|4 out of 5 stars|
Wizard...returns us to the awesome interior of Gaea, the world-sized alien first encountered in Varley's monumental bestseeler, Titan.
Gaea's discoverer, Cirocco "Rocky" Jones, is now herself an inhabitant, plotting wizardry in the remote highlands between two of Gaea's brains. Gaea is old, perhaps dying. Wearily, she assures her usefulness to Earth by performing tawdry miracles.
Enter two pilgrims: Chris'fer, late of San Fransisco. And from the Coven on the dark side of the moon, Robin, small, nine-fingered, female with snake...
Probably around 3.5 stars, but rounded up to 4.
Wizard picks up where Titan left off in its exploration of the nature of sexuality. Gone are the frequent references to other works of science fiction, although the Greek mythology links are of course maintained. This novel is unusual in that the majority of its main characters are women, with earth-guy Chris thrown in as the token male to be used to contrast everything with. Also introduced in this second book is Robin, a young woman from an all-female space colony (known as The Coven). And yes, it is that kind of coven—women looking to establish their own matriarchal society, free of the influence of men, who are envisioned by the women of the Coven as bogeymen. It was slightly predictable that Chris & Robin would be thrown together on Gaea so that we could watch them work out their prejudices with each other.
This is very much a quest tale—both Chris and Robin have genetic anomalies that are disrupting their lives in major ways and they have come to Gaea to see if they can be healed. An audience with the Goddess reveals that there’s no such thing as a free lunch (Robert Heinlein would be pleased) and that the two must get out into the world of Gaea and be heroic if they expect any assistance. Their need to go do something is helped along when Cirocco (the Wizard of the title) and Gaby (one of the main characters from the first volume) offer to take them along on a long trip around the edges of Gaea, along with 4 of the centaur-folk known as Titanides. The reader is never allowed to forget that the Titanides have a very complex sexual life which they are absolutely pragmatic about—none of the human hang-ups concerning this essential part of life—and some of them (including one of the travel party) sometimes become enamoured of humans. Chris gets to be the lucky (?) recipient of this attention as well.

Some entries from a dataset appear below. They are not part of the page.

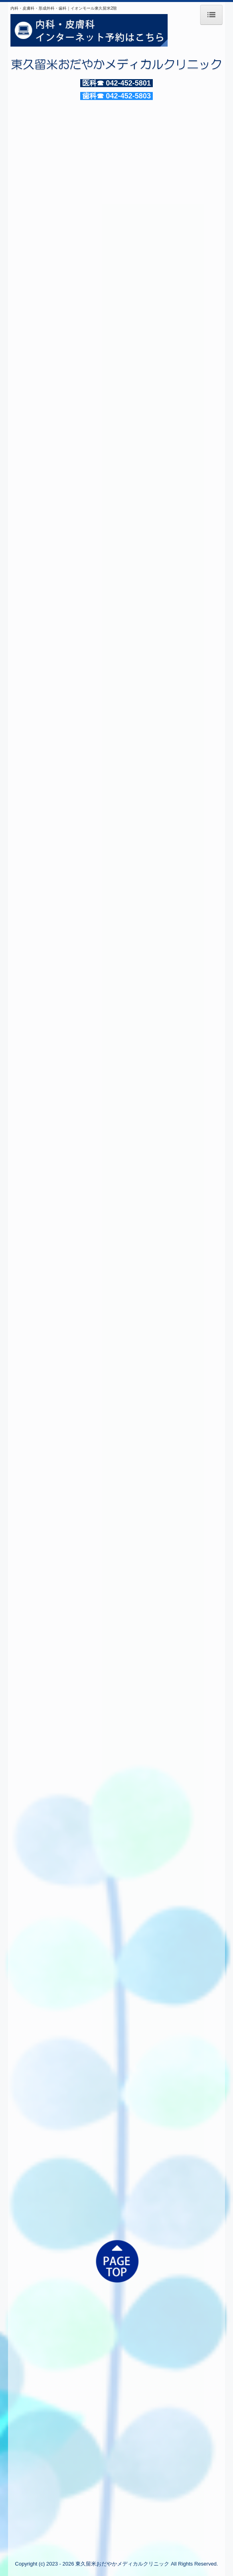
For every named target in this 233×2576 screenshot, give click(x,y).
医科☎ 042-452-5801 (116, 83)
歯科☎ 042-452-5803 (116, 96)
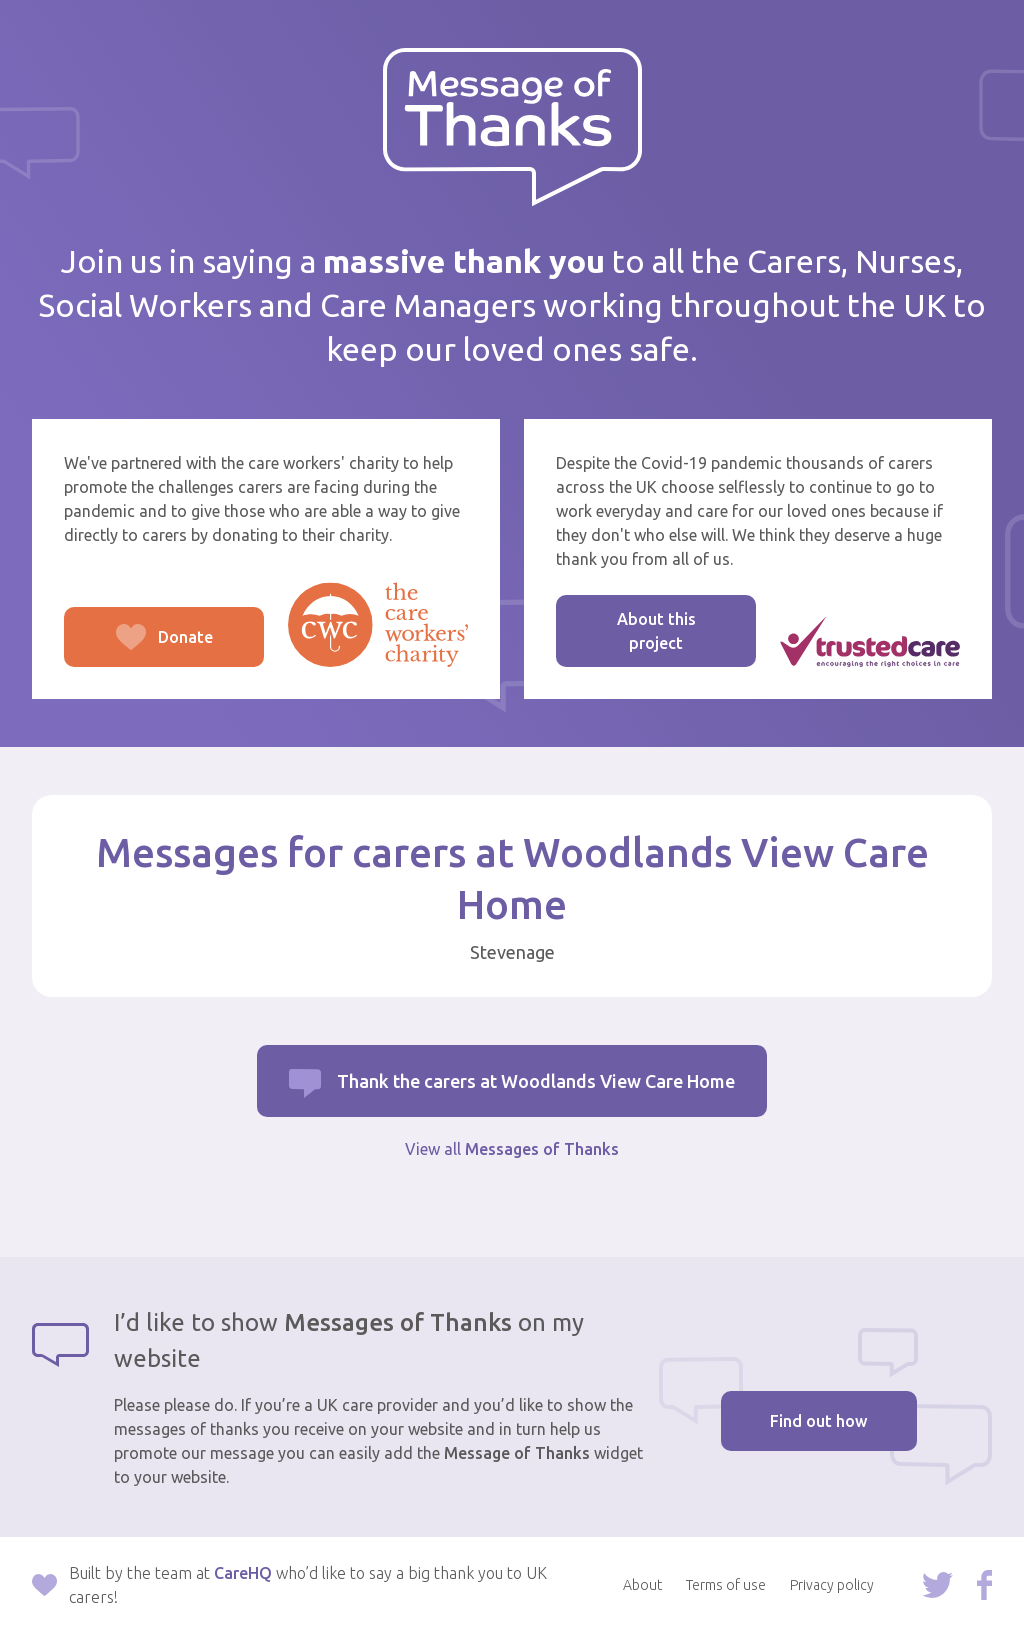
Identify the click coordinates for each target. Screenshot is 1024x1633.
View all (512, 1149)
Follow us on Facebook (984, 1585)
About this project (656, 631)
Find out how (818, 1421)
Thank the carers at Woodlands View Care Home (536, 1081)
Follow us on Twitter (937, 1585)
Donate (138, 647)
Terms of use (726, 1585)
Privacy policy (832, 1585)
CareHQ (243, 1573)
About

It definitely passes the Bechdel test—there are more than two women (humans), who talk to each other about many things besides men. Despite this, our lesbian witch, Robin, does take one shot at the heterosexual side of the street. Token guy, Chris, gets pushed into leadership in several places where he is just not qualified—a nod perhaps to our society where, in hospitals, people ask for (male) unqualified interns when well-qualified female doctors are on the scene. By and large, it is a feminist novel—however, Varley makes everything hinge on Chris in a way that, to my way of thinking, gives him undue influence, especially in sexual terms. Thankfully, he actually realizes it in several places in the book, making me like him better for it.
There’s lots of action and danger as the travelers make their way around Gaea, which kept me reading just to see what happened. I realize that sexuality was being explored, but it really did seem to keep taking over everyone’s attention when they probably would have been better off looking for the next cliff/predator/large unfriendly body of water. Nevertheless, I enjoyed it and will definitely read the last book in the trilogy.